Part of the problem is that although I did not want this pregnancy initially, I am having hard time bonding with the child and quite terrified about talking about the baby with her. She very wants the baby but the fact I am not bonding enough seem to be putting a lot of strain in our relationship. I just dont know if I will have a strength to carry with her term. Since keeping in touch seem to be making things worse and lot of emotional damage, I am very concerned that eventually it is going to lead us to resenting each other alltogether. 

I am considering about whether I should avoid contact till the term and meet her afterward. I know it will sound selfish on my respect but this way we can minimize the emotional damage to each other. BEcause currently we are seem to be in deadlock. Please give some advice.


----------



## 45188 (Sep 13, 2012)

Mothers become mothers when they get pregnant. Fathers become fathers once the baby is born. I was CRAZY during my pregnancy. An absolute nut! Then for an entire year after that. 
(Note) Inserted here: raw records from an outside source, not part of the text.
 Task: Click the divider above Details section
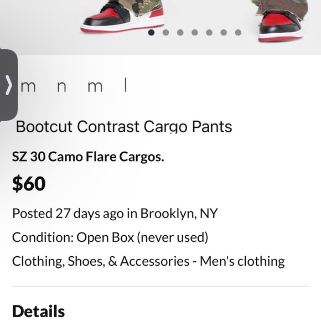click(161, 286)
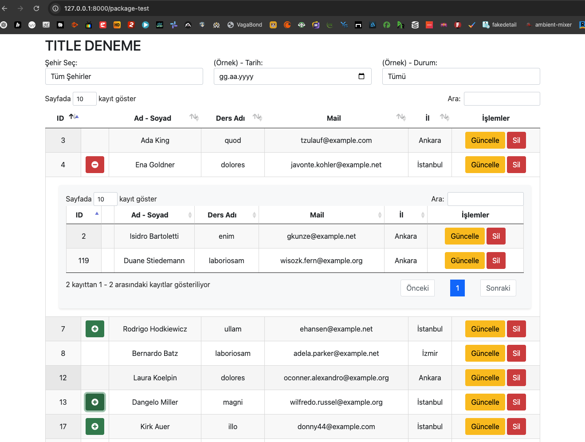Expand the Kirk Auer row
The image size is (585, 442).
(94, 426)
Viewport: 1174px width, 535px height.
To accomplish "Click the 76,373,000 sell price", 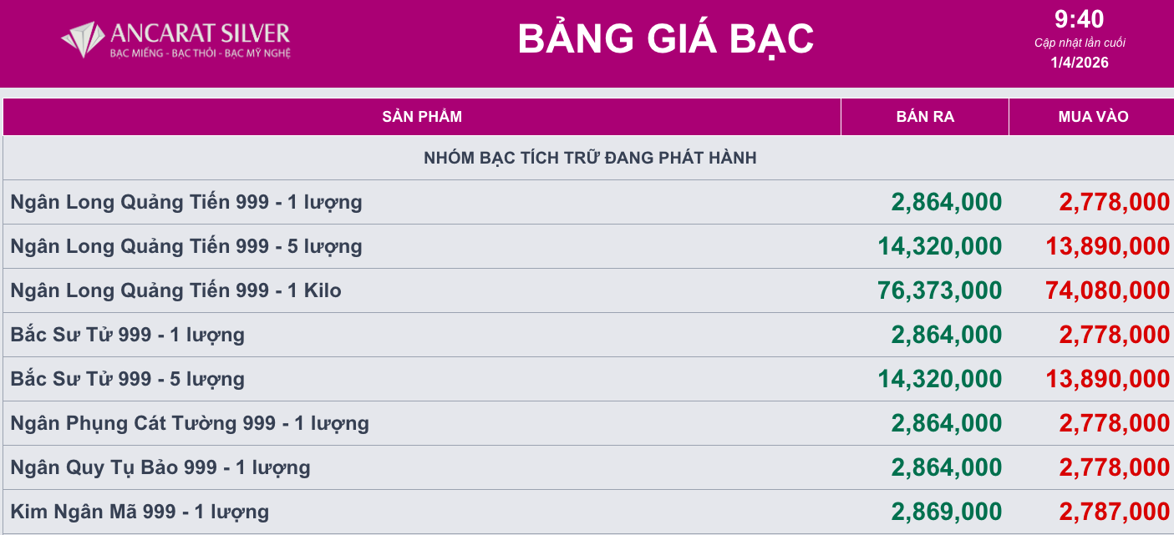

I am normally pretty nice but I was an absolute *****. I said mean, hurtful things almost daily. 

Ditching her until birth is a really bad idea. You need to be there for her or THAT will build resentment. It'll strengthen your relationship in the long run. 

My boyfriend was not there for me my first pregnancy. I am still angry at him for it - it was 5 years ago. For the second pregnancy, he was perfect. 

Don't avoid contact, or THAT will build resentment. Talk to her logically and calmly. Sit down with her at a restaurant or something and have the discussion. 

She is going to say things she doesn't mean. It's hormones. You might say them back in retaliation but generally in my experience its girls who are more emotionally abusive..

Anyway.. Now I've got 2 children and I'm with the same guy. He stuck around. I respect him and the work he does.


----------



## ggtam000 (Aug 9, 2012)

Hi Kipani, thanks I understand. I do see she is very emotionally distraught and at least for now I am trying to be there for her. Situation is quite hard. The reason I keep contact out till birth is almost due to desperation on my part because of the emotional up and down between us. I guess I shd stay till birth then. I think leaving her like this till birth will make it even worse. I believe there is already resentment between us because of the initial disagreement between us over the baby. 

However our situation is even more complicated. She is abroad, she needs to come back to US for birth because of the complications. She has some choice: move in with me or move in to friend's place nearby. 

I met her only few times and moving in with her with pregnancy just outright overwhelming. It is not being unwelcome but during this emotional instability between us, and living together all of a sudden is a change I might not be able to put up with. 

I am thinking about trying to find her a place so that at least we can meet regularly and adjust to our new situation gradually. It is not a perfect solution, but for now it looks to me a best solution.


----------